The records.
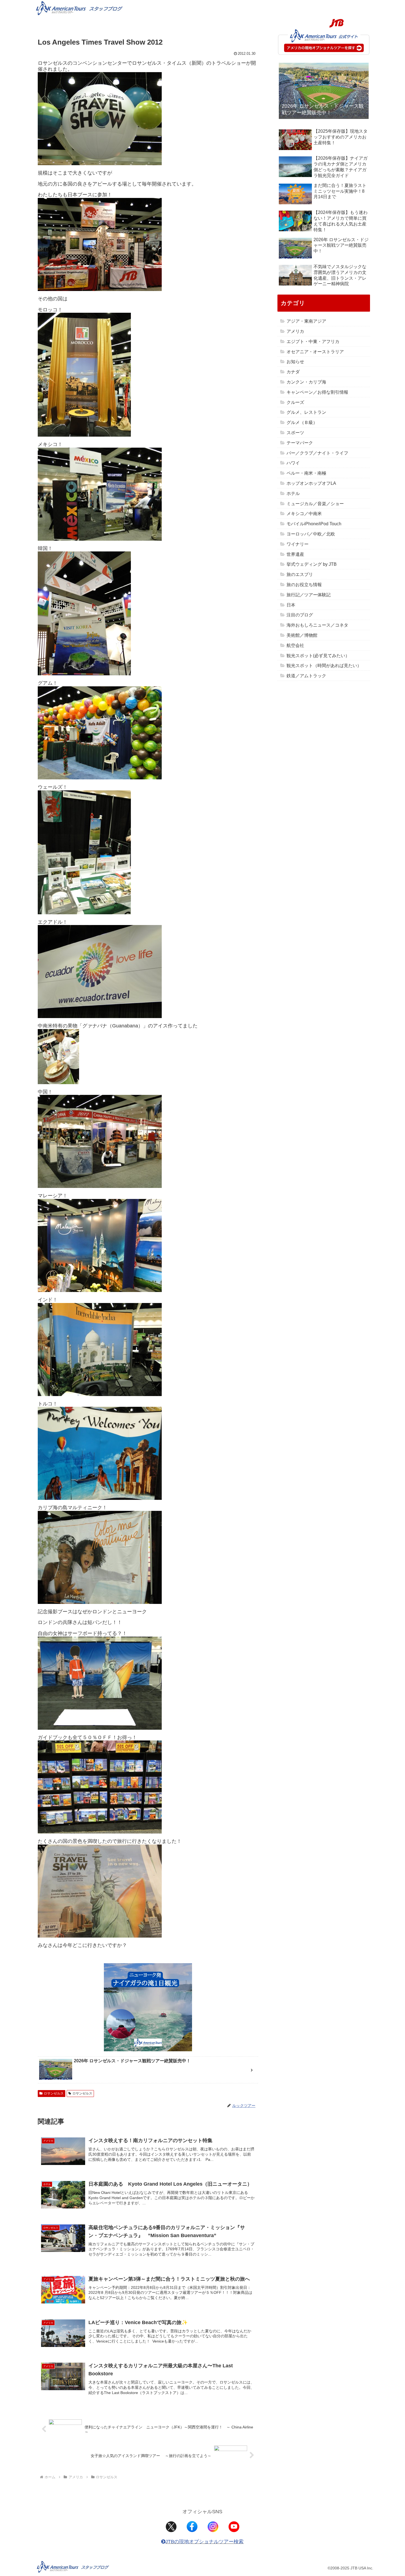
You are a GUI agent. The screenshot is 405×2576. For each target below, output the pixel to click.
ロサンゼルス (54, 2093)
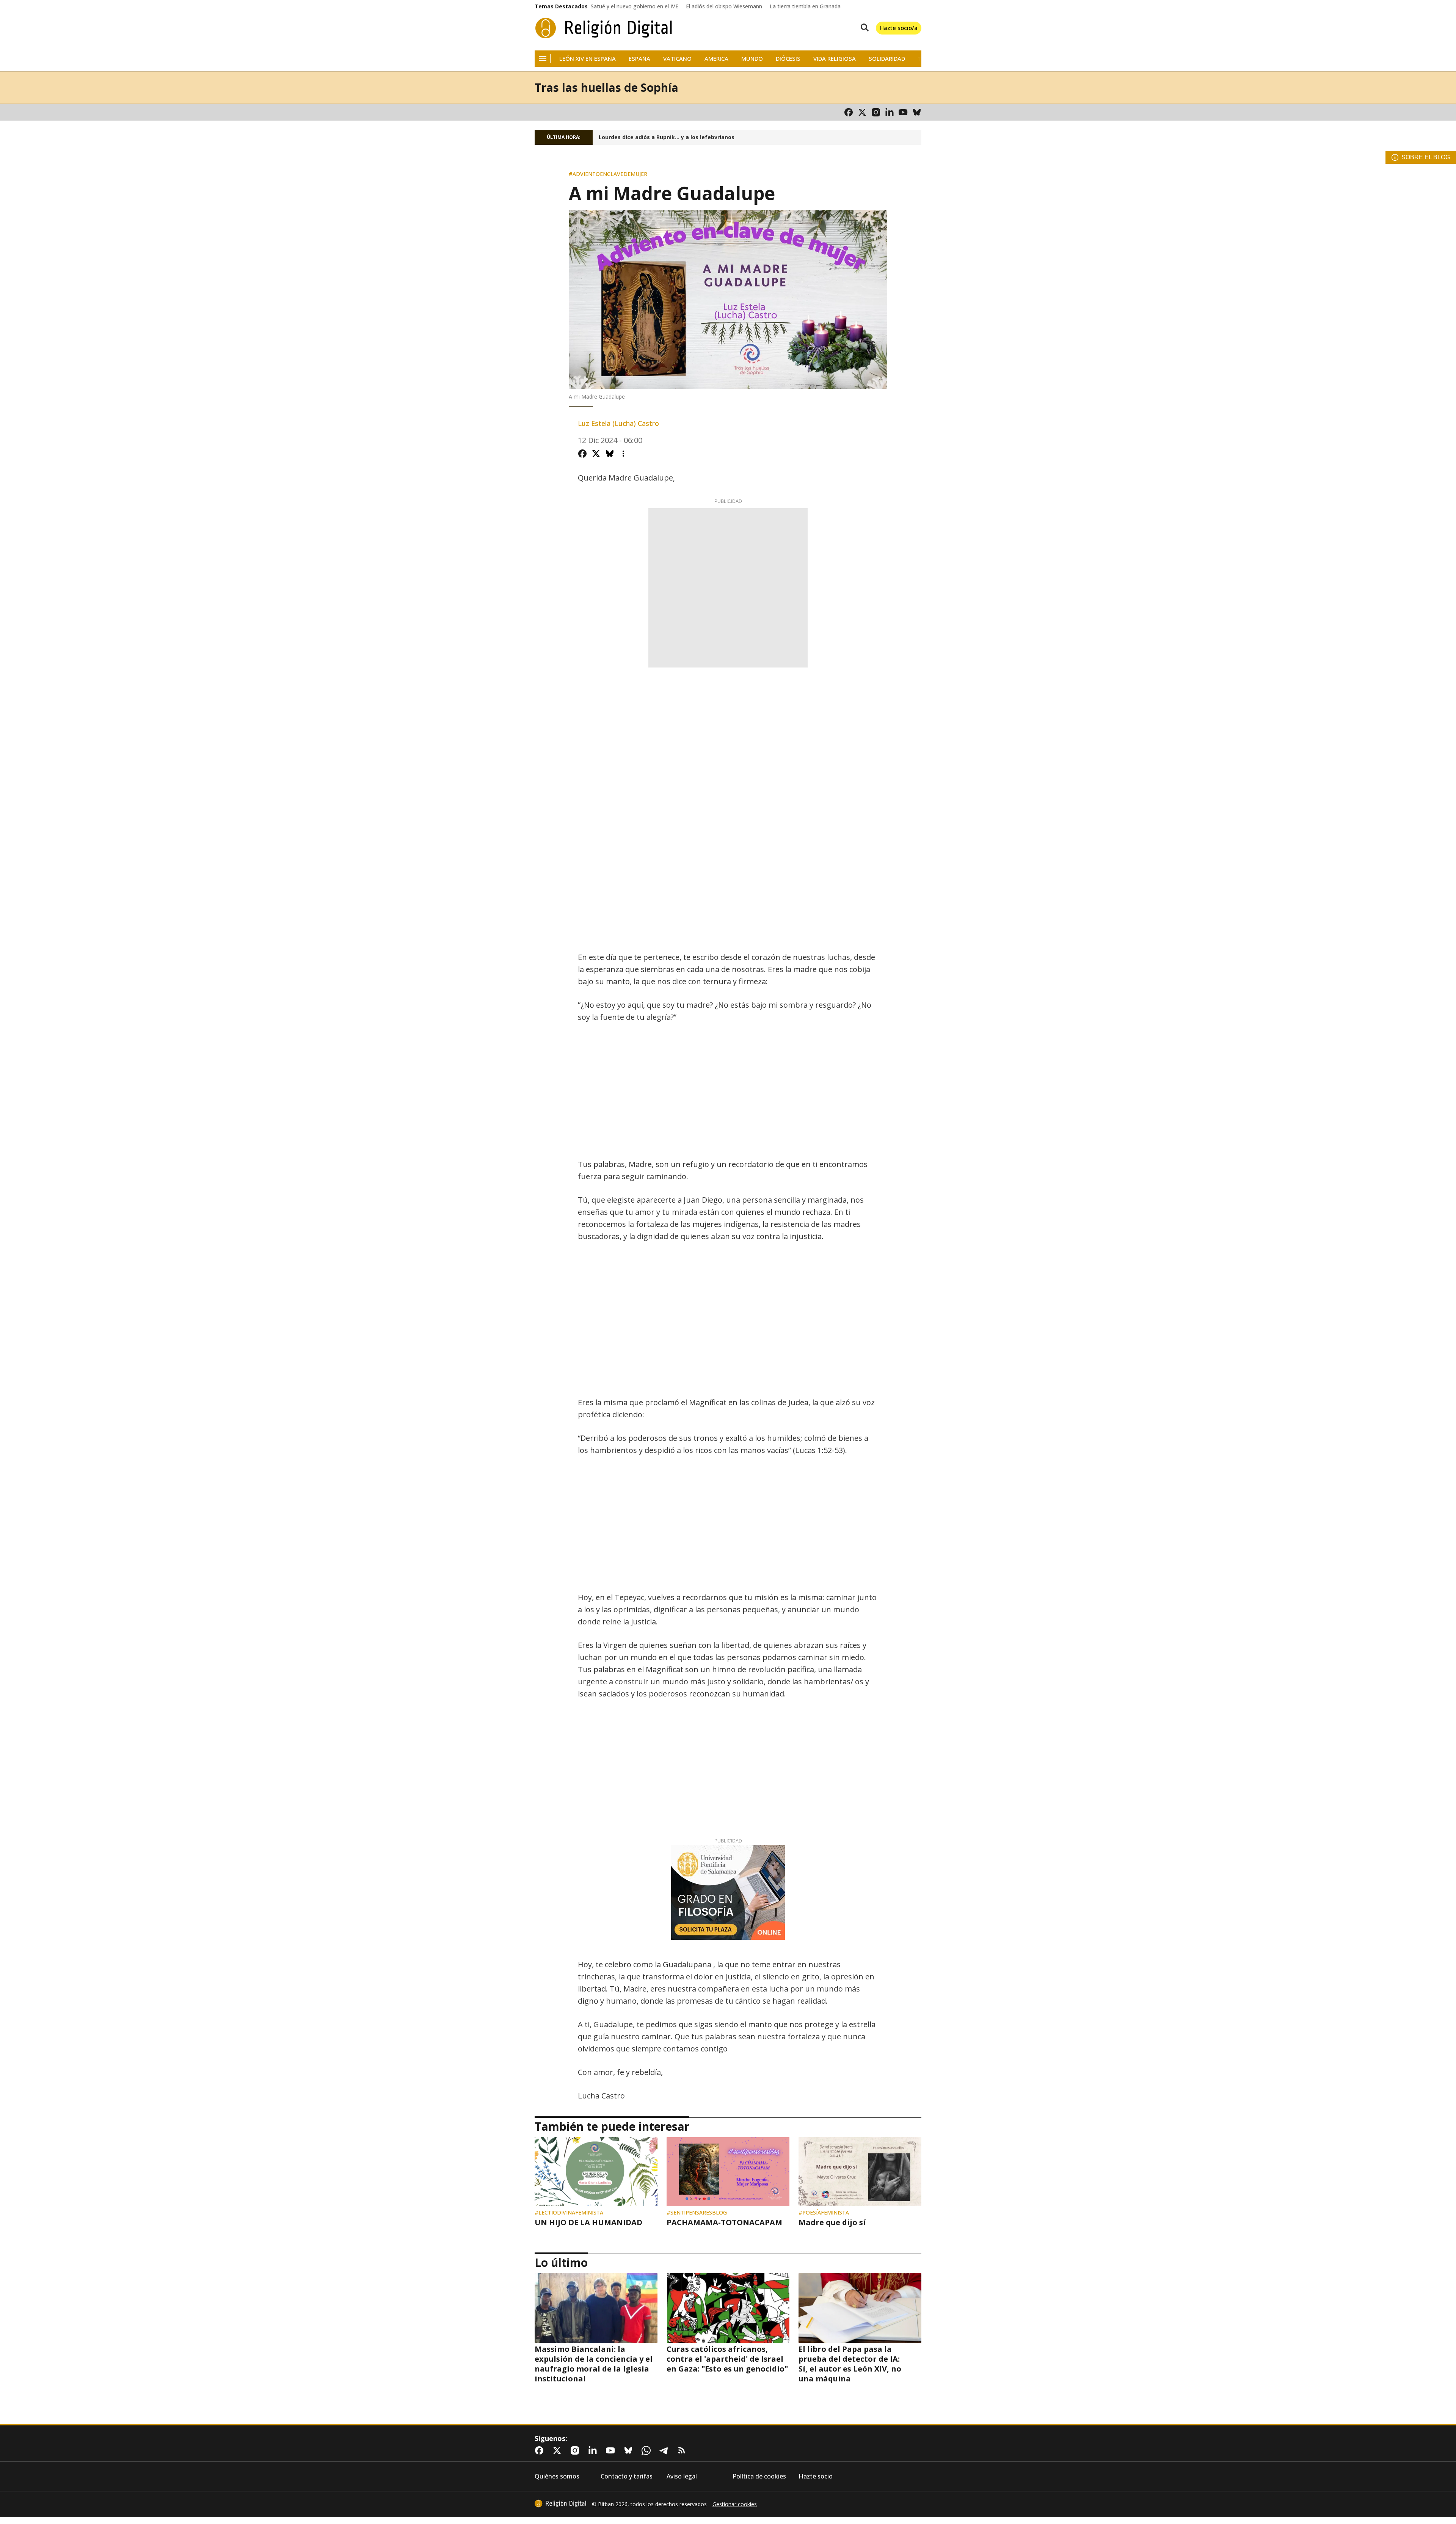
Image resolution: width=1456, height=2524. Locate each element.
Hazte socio (816, 2476)
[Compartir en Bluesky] (609, 453)
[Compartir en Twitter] (596, 453)
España (639, 58)
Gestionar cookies (734, 2504)
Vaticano (677, 58)
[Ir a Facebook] (848, 112)
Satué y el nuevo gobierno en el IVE (634, 6)
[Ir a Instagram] (875, 112)
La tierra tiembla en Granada (805, 6)
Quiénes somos (557, 2476)
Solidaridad (887, 58)
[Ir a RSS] (683, 2450)
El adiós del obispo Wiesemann (724, 6)
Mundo (752, 58)
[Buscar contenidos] (863, 28)
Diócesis (788, 58)
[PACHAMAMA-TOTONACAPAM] (728, 2171)
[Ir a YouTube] (903, 112)
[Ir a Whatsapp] (648, 2450)
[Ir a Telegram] (665, 2450)
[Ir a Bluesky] (916, 112)
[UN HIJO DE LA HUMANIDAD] (596, 2171)
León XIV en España (587, 58)
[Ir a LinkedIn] (889, 112)
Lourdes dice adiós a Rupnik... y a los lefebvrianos (666, 137)
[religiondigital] (560, 2503)
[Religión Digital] (603, 28)
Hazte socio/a (899, 27)
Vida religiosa (834, 58)
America (716, 58)
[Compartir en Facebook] (582, 453)
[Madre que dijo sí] (860, 2171)
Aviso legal (682, 2476)
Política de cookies (759, 2476)
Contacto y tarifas (627, 2476)
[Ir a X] (862, 112)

Work request. The answer must be every line of the data that contains the word "Facebook".

Answer space.
[Ir a Facebook] (848, 112)
[Compartir en Facebook] (582, 453)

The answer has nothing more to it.